LYNN — The boiler replacement at Sewell-Anderson Elementary School has been completed after parents were left steaming two weeks ago when a lack of heat in the building didn’t lead to school being canceled.
Students at Sewell-Anderson didn’t get much relief from the frigid temperatures when boiler issues left some areas of the school without heat for two days.
When parents caught wind of the situation — school officials reported some areas of the school were as cold as 58 degrees — the general feeling from many was that school should have been canceled on the second day. Some parents posted their concerns on social media and opted to keep their kids home from school despite the decision administrative officials made not to cancel.
An inadequate boiler system at the school meant there were seven boilers, but only three were functioning. The rest needed to be replaced. Boiler replacement started two weeks ago and was completed by the city’s Inspectional Services Department (ISD) on Saturday.

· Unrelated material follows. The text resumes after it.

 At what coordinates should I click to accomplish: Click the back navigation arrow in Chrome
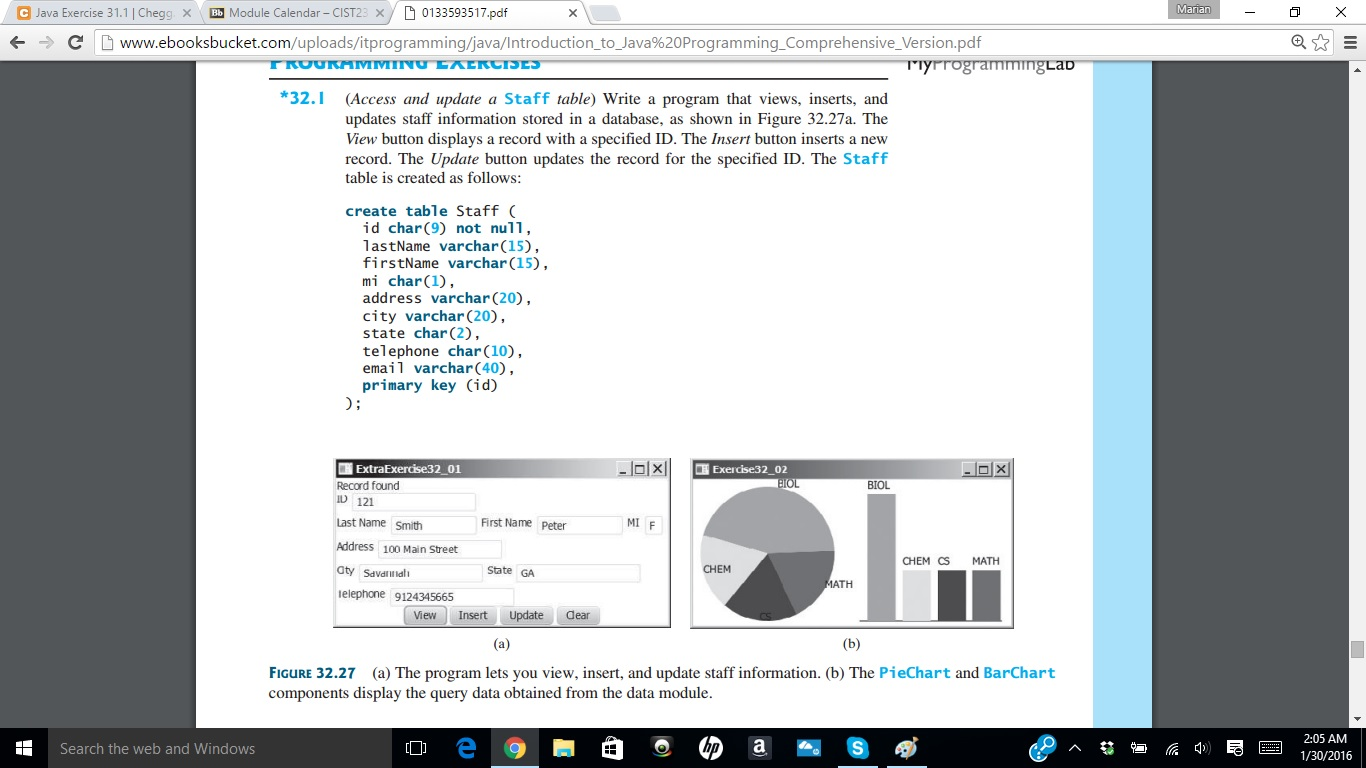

Superintendent Dr. Patrick Tutwiler said the boiler issues at the school were long-standing, with efforts made to repair and replace parts over the years. Two weeks ago marked the breaking point.
He said the decision to not cancel school was not made lightly. There’s no higher priority than the safety of the district’s students, he said, but second is protecting the sanctity of the school day.
“If I can get them there safely and get them to a space that’s comfortable to learn, than I’m going to do that,” Tutwiler said. “Everyone should know that safety is something that we take extremely seriously. So, that is the first conversation we have relative to a school closure. Once it is agreed that it is safe, the next one is, is it a conducive environment for learning?
“If there is a quick solution to make it so, then I am always going to protect my commitment to student learning.”
Although some areas of the school were cold, Tutwiler said there were warm spots for students to learn in while ISD worked to provide a temporary and long-term fix.
Temperatures at Sewell-Anderson ranged from 58 degrees at the front of the building to 66 degrees and warmer toward the back of the building. The district’s policy on lack of heat says school has to be ordered dismissed if a temperature of 60 degrees cannot be maintained in the building.
There is also no protocol in place for delaying school, he said, as the last delayed opening in the Lynn Public Schools was more than 20 years ago. Tutwiler said a plan is being working on to develop a protocol.
It’s either been cancel or stay open in the district’s schools, due to scenarios that would make a delayed opening challenging. School yards are used as parking lots during snow emergencies and students, for the most part, don’t get bussed to but rather walk or get driven to school as the city has 100 percent neighborhood schools, according to the superintendent.
Sewell-Anderson is not the only school that has had heating issues in the district, a challenge that Tutwiler attributes to having a number of 100-year-old school buildings. He’s not aware of an issue that has been as serious as the one at Sewell-Anderson, but there are a number of schools that have rooms with temperature-control problems.
For example, Callahan Elementary School has recently had rooms that were cold, or dipped below what would be considered normal for heat, he said.
“It’s not a surprise to me that from time to time, there are issues that need attention related to the heating,” Tutwiler said. “It’s important that the city has to work within the budget and (determine) what can be done to address the problems in a way that students and teachers can work comfortably within the building in a school day.”